Ideally, we would like to be paying off our house faster and putting more into retirement.  If we could, my spouse and I, would max out our IRA's at $10,000 and put what's leftover towards our house.  Once our house is paid off we could start looking at saving and traveling more.  That's a bit of dream right now.
As you can see our Food and Dining spending is our second biggest category next to our mortgage.
What I hope to find out this year is how much can I decrease what we spend on food by:
  1. Growing and preserving more myself
  2. Working in exchange for food
  3. Generating an income myself to off set the costs
  4. Reducing the amount we buy at traditional grocery stores like Kroger (8% of our income last year went to Kroger. That's 44% of all the money we spent on food.)
Thanks to Mint, I now know how much I need to off set our food budget.  It's a number so I'm not going to post it, just call it 18%.
Out of curiosity I am now calculating how much of a salary I would need to earn to offset these costs; factoring in childcare as that would become a necessity.  It isn't that much actually.  I could probably do it with a part time job.  Although I haven't tried looking for a job around here and I'm not sure what a base salary is like or if I could find anything that would pay me for my skill set and would feel like meaningful work. 
As it turns out to cover childcare, our food budget, plus an additional 10k to max out our IRAs I would have to earn about what I made before we moved here and started a family.  Oh man,  that is so doable!  I don't think there is anyway I could make that kind of income by working in exchange for food or doing work from home.  But since I am not going to be working this year anyways, I'm at least going to try and grow enough food or work in exchange to offset 18% of our 2014 net income.
Not a hopeful note to end this post on.  I know that if we follow the statuesque the best way to increase my family's income is for me to get a tradition salaried job and only garden as a hobby.  We could still buy our food locally.  But I want to explore the option that I could grow or earn our food.  So that's what I am going to do this year.  And that's real - really real.  
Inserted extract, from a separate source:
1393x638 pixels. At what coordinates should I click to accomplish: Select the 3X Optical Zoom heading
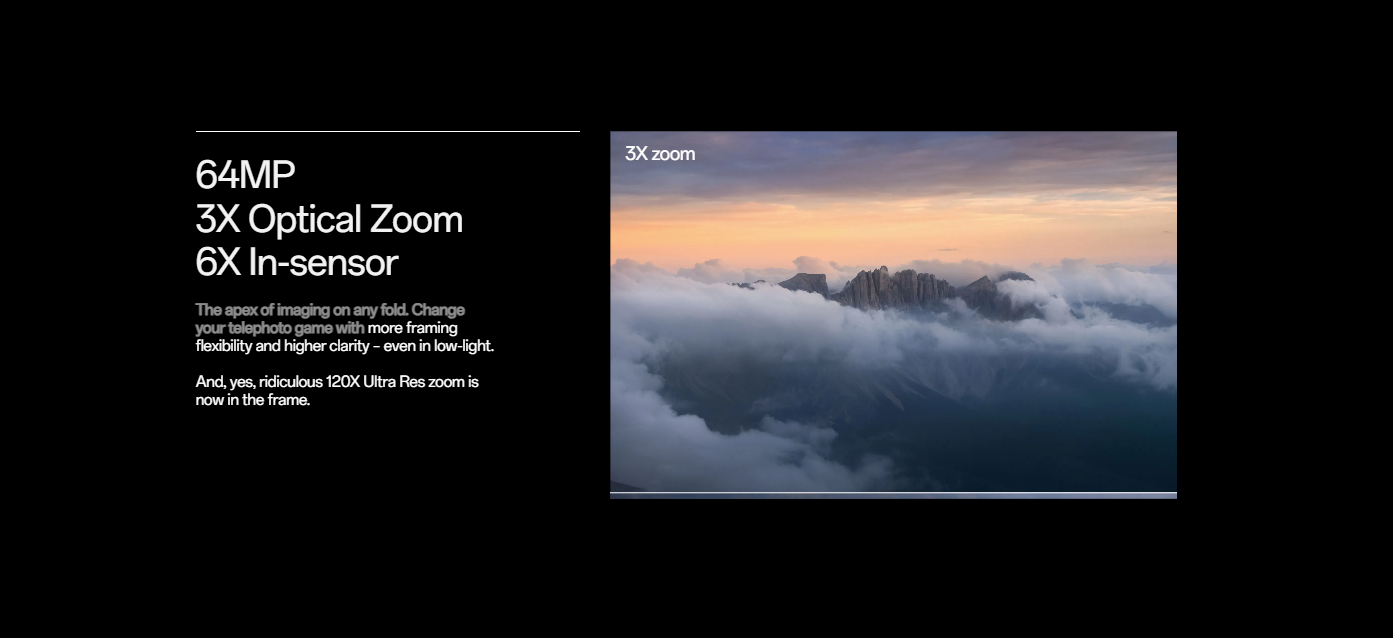[328, 219]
  1. So the "financial" slice of your pie is your retirement savings? Do you have a rainy day account? I think most financial planners would tell you that a rainy day account with 6-12 months of living expenses in it is a priority that comes second only to paying off credit card debt. If you do have a rainy day account, how did you build it up? My attempts at this have been dismal.

    1. I guess I just glossed right over the financial category. Yes, that is how much of our income went into IRAs last year. We keep enough liquid at any time to float us for 3-4 months. We could also pull some of the principal of our Roth IRAs without penalty, not the best idea but it would do in a pinch. Plus we have a Health Savings Account that is generally maxed out so we could cover the deductible of our health insurance if we had unexpected medical bills.
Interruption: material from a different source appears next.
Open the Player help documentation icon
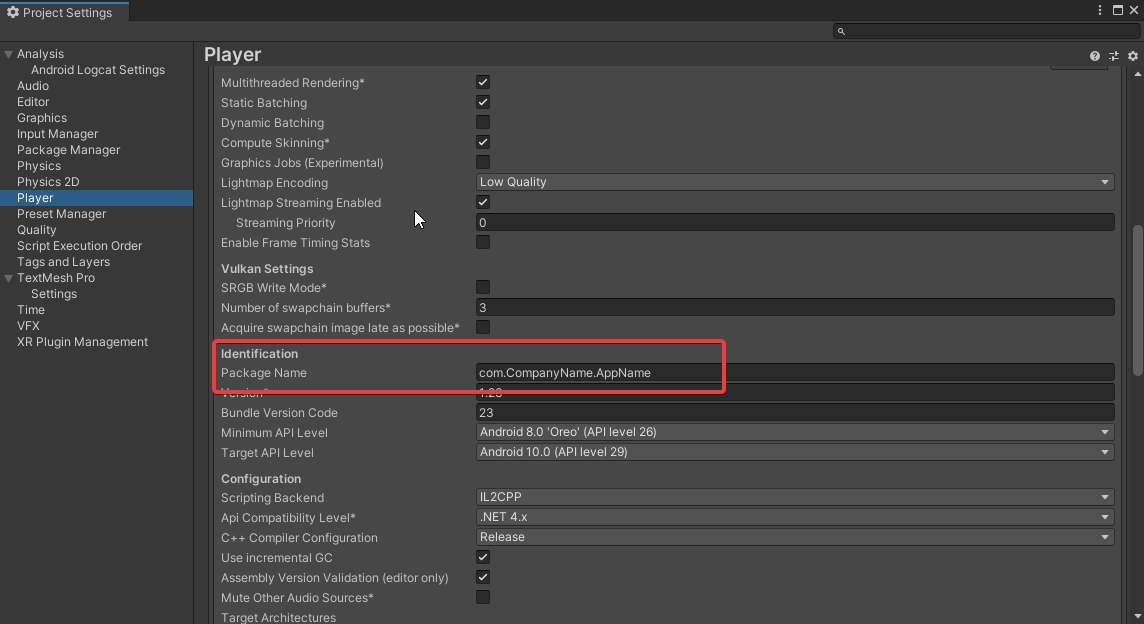 [1095, 56]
      As for how to build that up? We have the Health Savings Account auto withdraw an amount monthly from the paycheck. When the Health Savings Account is full we switch and put that same amount of money into our IRAs. If we have extra in our rainy day account come tax time, we put the surplus into the IRAs too. It's not fancy, but it works for us.

  2. I can definitely relate to this subject. Most people make this analysis once a year, on New Year's Eve. I decided to not only take a closer look at my life and goals, but I make it a point to review my goals monthly and make small changes to help keep me on course. Even small improvement have a huge positive impact by year end.